Il a fait valoir que «cela leur permet d’obtenir une plus grande ancienneté, ce qui aura un impact correspondant sur leurs pensions à l’avenir», tout en rappelant que les autorités russes avaient précédemment annoncé d’autres garanties pour préserver les droits du travail des personnes mobilisées pour participer à la guerre en Ukraine.
Fin septembre, le Parlement russe a approuvé une série de mesures visant à préserver l’emploi des personnes mobilisées pour la guerre, notamment l’interdiction de mettre fin au contrat d’un employé pendant cette période, sauf en cas de dissolution de l’entreprise ou de cessation des activités par l’employeur, ainsi qu’en cas d’expiration de la période de contrat de l’employé.

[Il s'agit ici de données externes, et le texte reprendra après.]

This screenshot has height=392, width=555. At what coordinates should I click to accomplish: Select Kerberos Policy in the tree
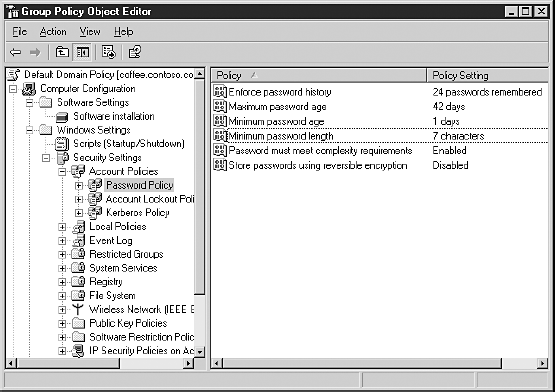pyautogui.click(x=138, y=212)
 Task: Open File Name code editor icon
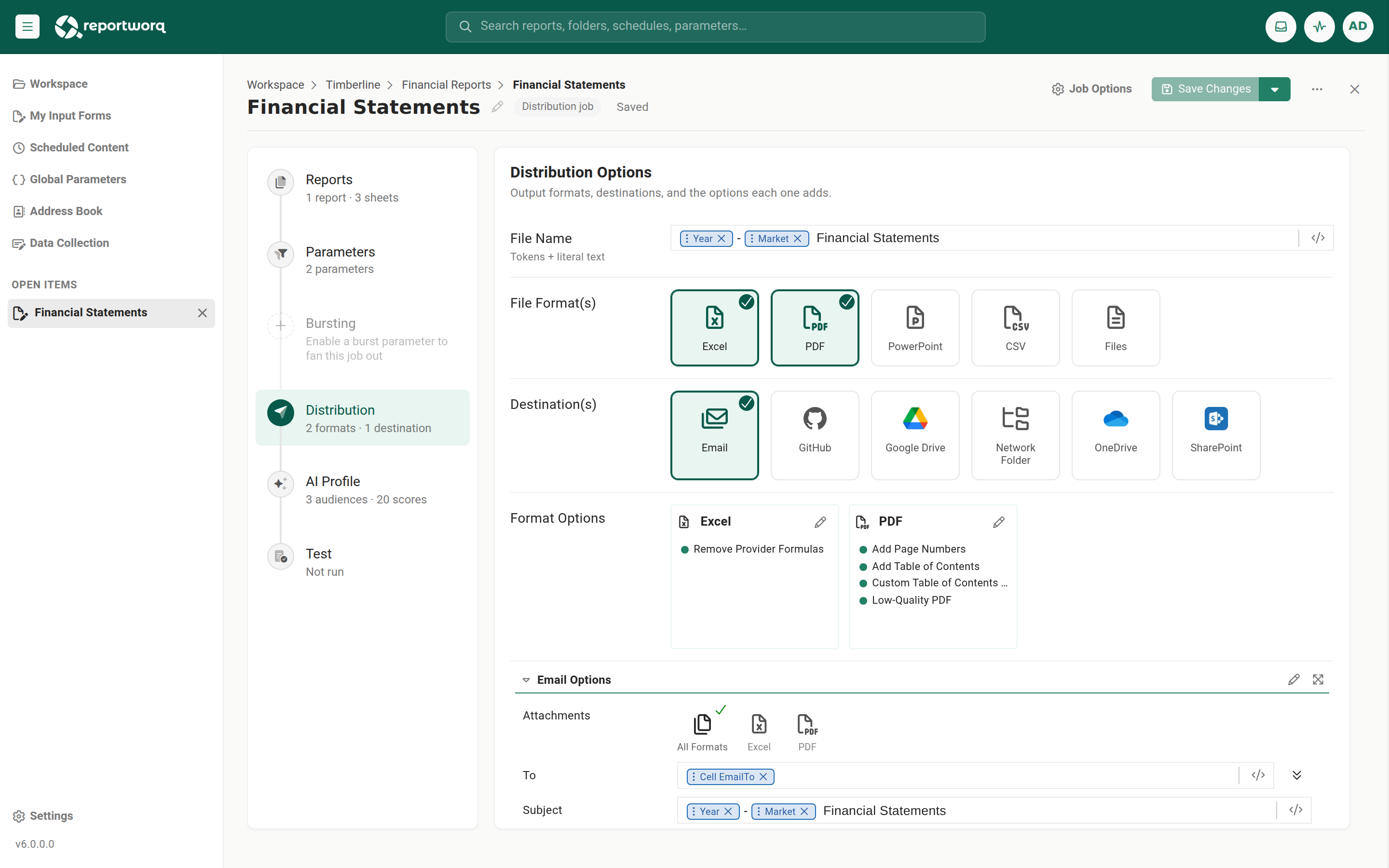[x=1318, y=238]
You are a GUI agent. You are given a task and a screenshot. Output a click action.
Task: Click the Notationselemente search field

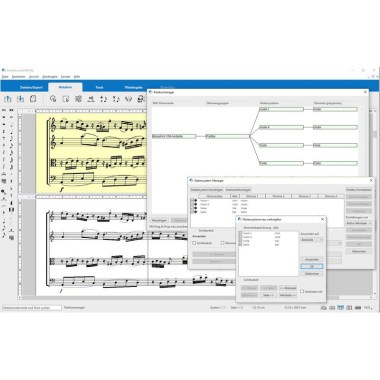32,308
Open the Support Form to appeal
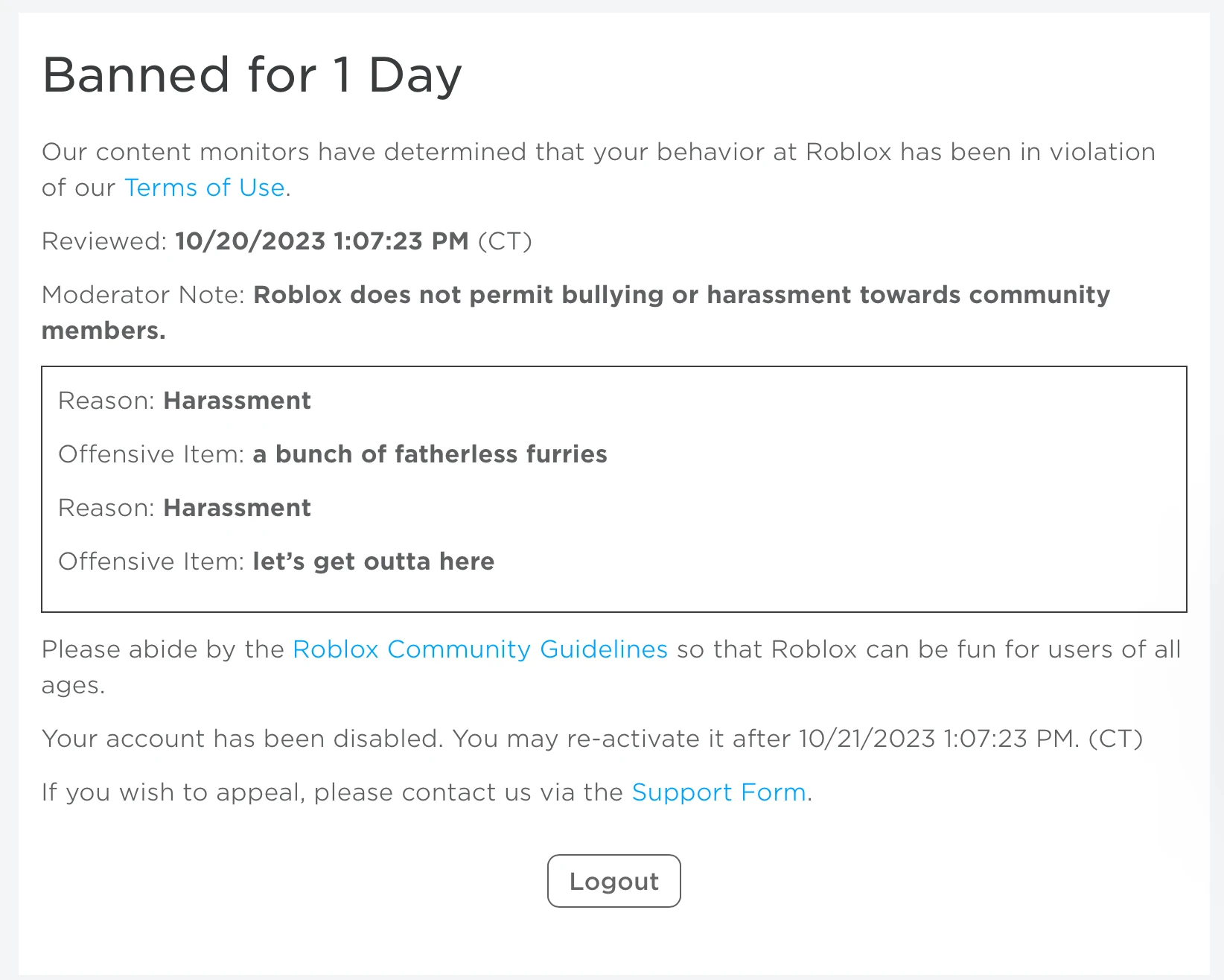The height and width of the screenshot is (980, 1224). tap(717, 792)
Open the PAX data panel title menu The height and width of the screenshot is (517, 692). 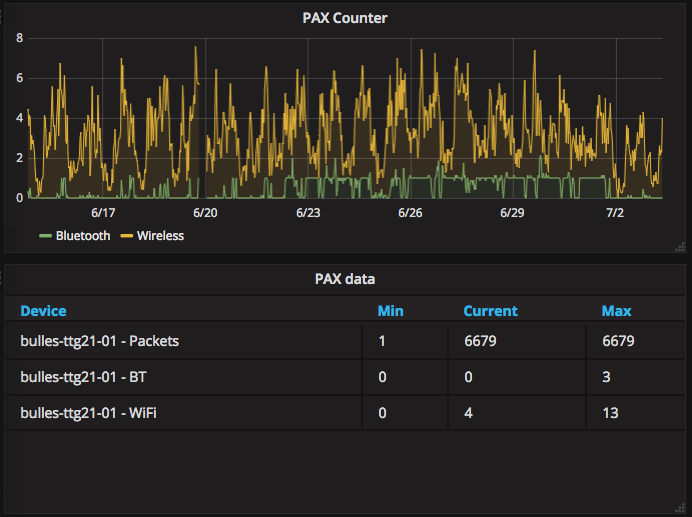[345, 279]
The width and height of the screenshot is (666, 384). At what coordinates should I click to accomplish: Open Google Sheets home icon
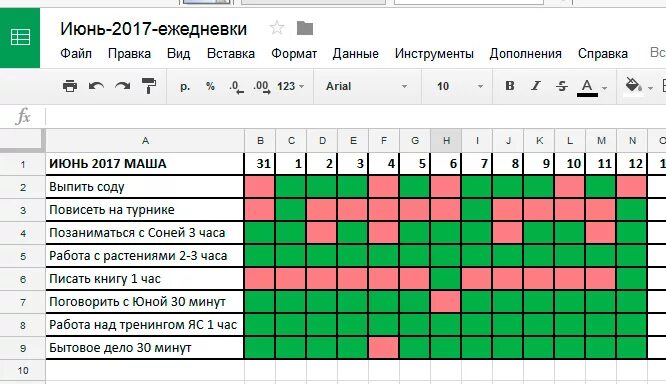[20, 37]
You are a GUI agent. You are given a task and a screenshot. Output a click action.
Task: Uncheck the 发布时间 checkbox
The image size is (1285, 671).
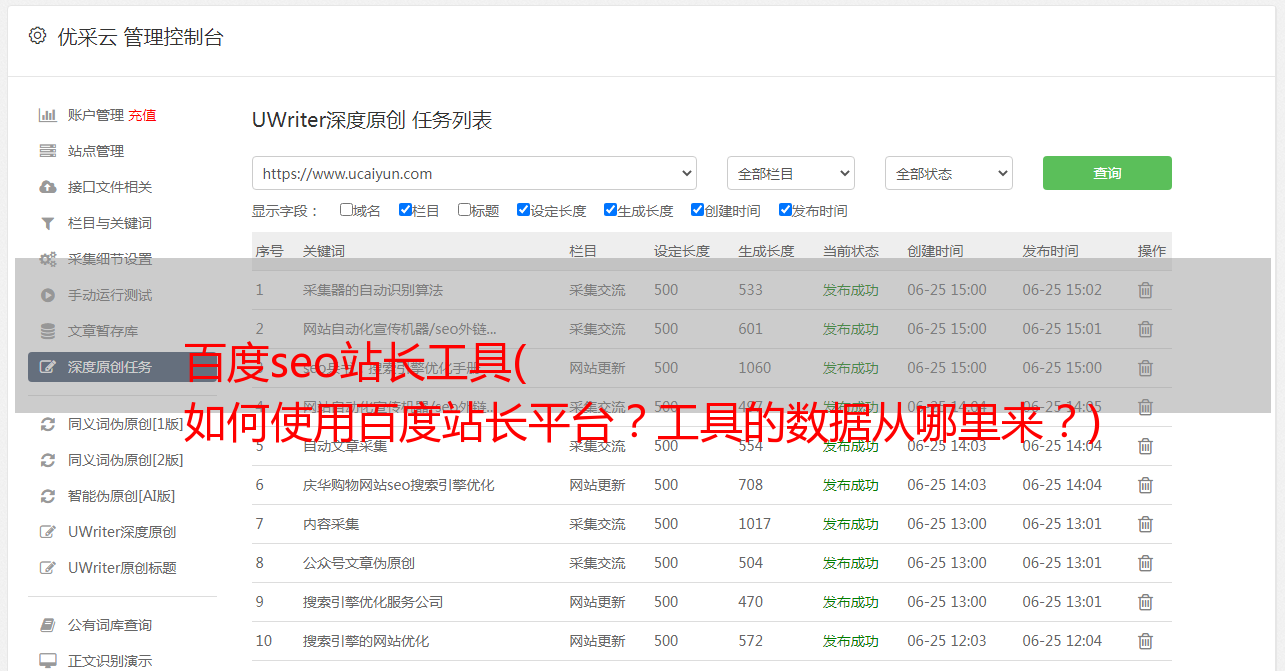pyautogui.click(x=785, y=210)
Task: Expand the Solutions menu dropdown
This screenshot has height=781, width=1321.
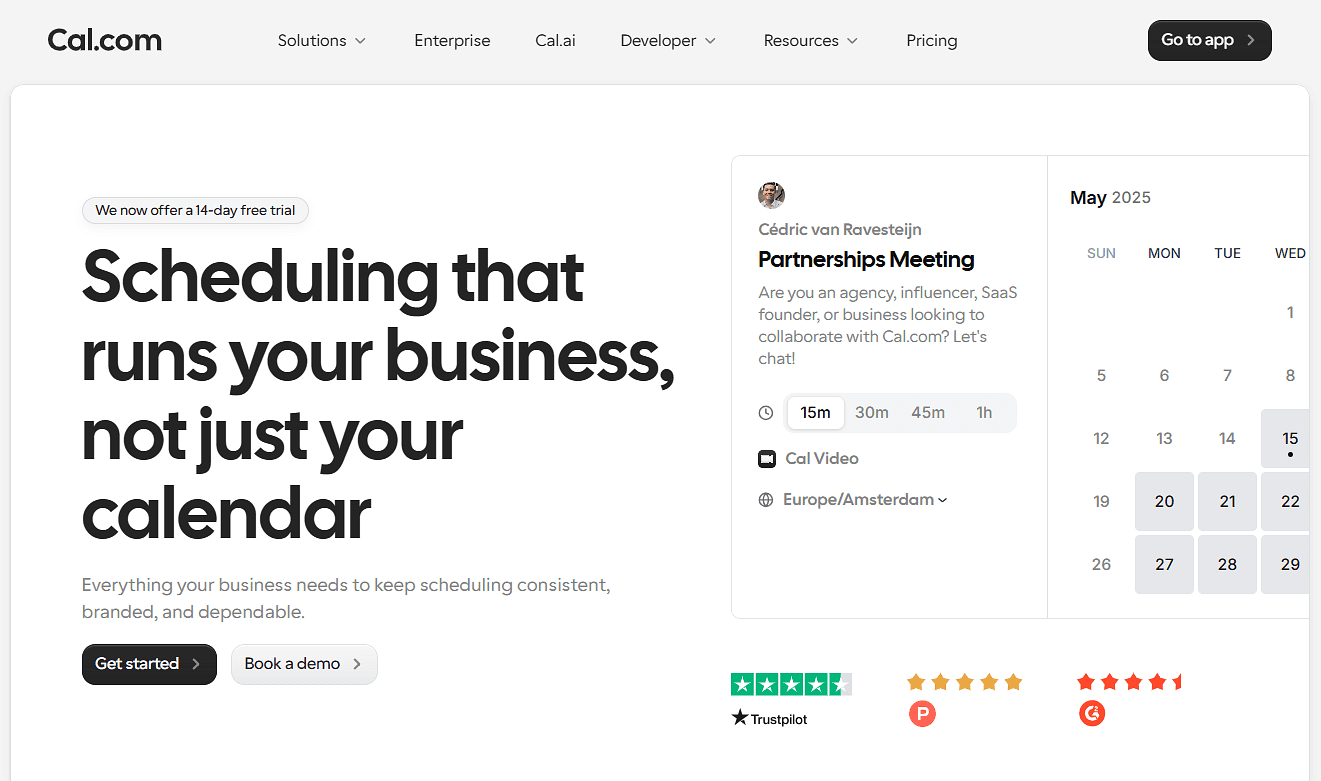Action: coord(322,41)
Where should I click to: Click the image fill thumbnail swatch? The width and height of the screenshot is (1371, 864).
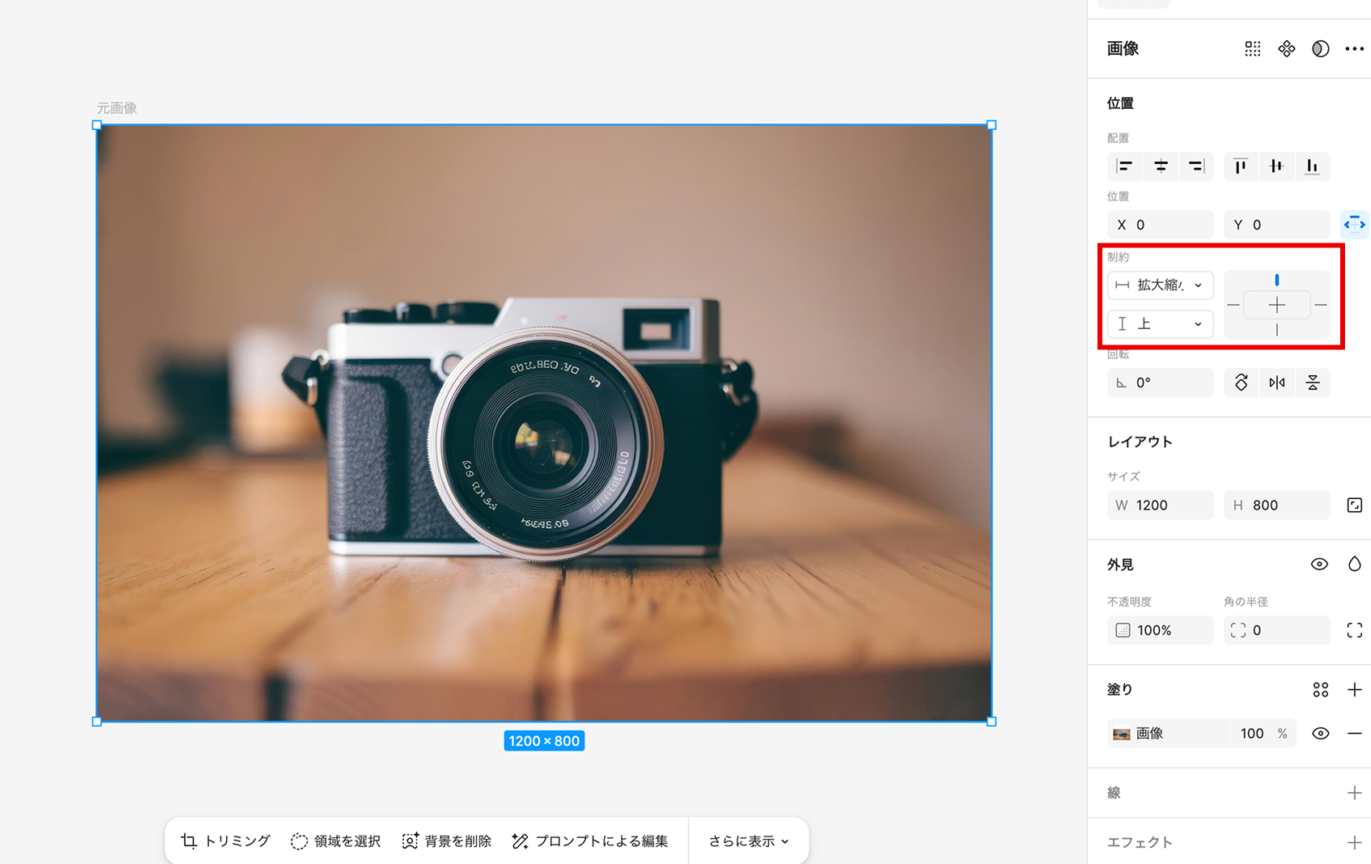coord(1122,733)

En outre, pendant la période de suspension du contrat pour cause de mobilisation, le salarié conserve ses droits en matière d’emploi, tandis que des garanties supplémentaires sont prévues pour les membres de la famille, telles que le fait de ne pas être envoyé en voyage d’affaires ou de ne pas effectuer d’heures supplémentaires, de nuit ou de week-end, avec une préférence pour le maintien de leur emploi en cas de réduction des effectifs.